> _Instructions to follow_
What follows is a set of records. Repeat every one of them exactly.

+ + +

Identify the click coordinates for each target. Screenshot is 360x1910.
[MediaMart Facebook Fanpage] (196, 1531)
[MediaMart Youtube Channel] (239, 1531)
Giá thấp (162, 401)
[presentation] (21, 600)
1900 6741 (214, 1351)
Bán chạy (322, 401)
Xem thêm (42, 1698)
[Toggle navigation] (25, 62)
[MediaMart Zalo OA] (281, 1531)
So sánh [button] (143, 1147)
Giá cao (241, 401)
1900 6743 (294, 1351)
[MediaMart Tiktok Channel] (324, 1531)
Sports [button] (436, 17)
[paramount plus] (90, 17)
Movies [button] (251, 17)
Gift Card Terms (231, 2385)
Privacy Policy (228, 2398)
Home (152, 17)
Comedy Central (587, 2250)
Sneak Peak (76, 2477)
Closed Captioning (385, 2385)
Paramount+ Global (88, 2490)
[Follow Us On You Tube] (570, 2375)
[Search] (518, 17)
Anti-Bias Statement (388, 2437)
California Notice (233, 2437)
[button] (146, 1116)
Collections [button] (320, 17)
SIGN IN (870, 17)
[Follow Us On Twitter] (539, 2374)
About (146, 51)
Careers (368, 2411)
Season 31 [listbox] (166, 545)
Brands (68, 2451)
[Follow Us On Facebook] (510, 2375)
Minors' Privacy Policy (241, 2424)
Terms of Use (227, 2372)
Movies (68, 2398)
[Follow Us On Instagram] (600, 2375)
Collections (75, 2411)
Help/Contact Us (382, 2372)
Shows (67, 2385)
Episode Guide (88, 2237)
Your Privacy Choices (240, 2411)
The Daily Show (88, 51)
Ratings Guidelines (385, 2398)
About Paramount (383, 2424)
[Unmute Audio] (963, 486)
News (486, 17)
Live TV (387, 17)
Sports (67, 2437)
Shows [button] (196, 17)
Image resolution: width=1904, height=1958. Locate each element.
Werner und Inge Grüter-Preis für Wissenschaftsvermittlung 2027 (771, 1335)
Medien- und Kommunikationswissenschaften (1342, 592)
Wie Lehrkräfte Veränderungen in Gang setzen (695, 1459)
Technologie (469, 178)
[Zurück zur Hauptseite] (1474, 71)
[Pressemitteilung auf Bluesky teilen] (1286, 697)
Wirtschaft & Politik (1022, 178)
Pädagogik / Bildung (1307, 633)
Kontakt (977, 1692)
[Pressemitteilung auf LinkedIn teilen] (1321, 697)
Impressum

+ + +

> _Worked solution_
Identify the click coordinates for each target. Screenshot is 360x1910.
[MediaMart Facebook Fanpage] (196, 1531)
[MediaMart Youtube Channel] (239, 1531)
Giá thấp (162, 401)
[presentation] (21, 600)
1900 6741 (214, 1351)
Bán chạy (322, 401)
Xem thêm (42, 1698)
[Toggle navigation] (25, 62)
[MediaMart Zalo OA] (281, 1531)
So sánh [button] (143, 1147)
Giá cao (241, 401)
1900 6743 (294, 1351)
[MediaMart Tiktok Channel] (324, 1531)
Sports [button] (436, 17)
[paramount plus] (90, 17)
Movies [button] (251, 17)
Gift Card Terms (231, 2385)
Privacy Policy (228, 2398)
Home (152, 17)
Comedy Central (587, 2250)
Sneak Peak (76, 2477)
Closed Captioning (385, 2385)
Paramount+ Global (88, 2490)
[Follow Us On You Tube] (570, 2375)
[Search] (518, 17)
Anti-Bias Statement (388, 2437)
California Notice (233, 2437)
[button] (146, 1116)
Collections [button] (320, 17)
SIGN IN (870, 17)
[Follow Us On Twitter] (539, 2374)
About (146, 51)
Careers (368, 2411)
Season 31 [listbox] (166, 545)
Brands (68, 2451)
[Follow Us On Facebook] (510, 2375)
Minors' Privacy Policy (241, 2424)
Terms of Use (227, 2372)
Movies (68, 2398)
[Follow Us On Instagram] (600, 2375)
Collections (75, 2411)
Help/Contact Us (382, 2372)
Shows (67, 2385)
Episode Guide (88, 2237)
Your Privacy Choices (240, 2411)
The Daily Show (88, 51)
Ratings Guidelines (385, 2398)
About Paramount (383, 2424)
[Unmute Audio] (963, 486)
News (486, 17)
Live TV (387, 17)
Sports (67, 2437)
Shows [button] (196, 17)
Image resolution: width=1904, height=1958. Locate each element.
Werner und Inge Grüter-Preis für Wissenschaftsvermittlung 2027 (771, 1335)
Medien- und Kommunikationswissenschaften (1342, 592)
Wie Lehrkräfte Veränderungen in Gang setzen (695, 1459)
Technologie (469, 178)
[Zurück zur Hauptseite] (1474, 71)
[Pressemitteilung auf Bluesky teilen] (1286, 697)
Wirtschaft & Politik (1022, 178)
Pädagogik / Bildung (1307, 633)
Kontakt (977, 1692)
[Pressemitteilung auf LinkedIn teilen] (1321, 697)
Impressum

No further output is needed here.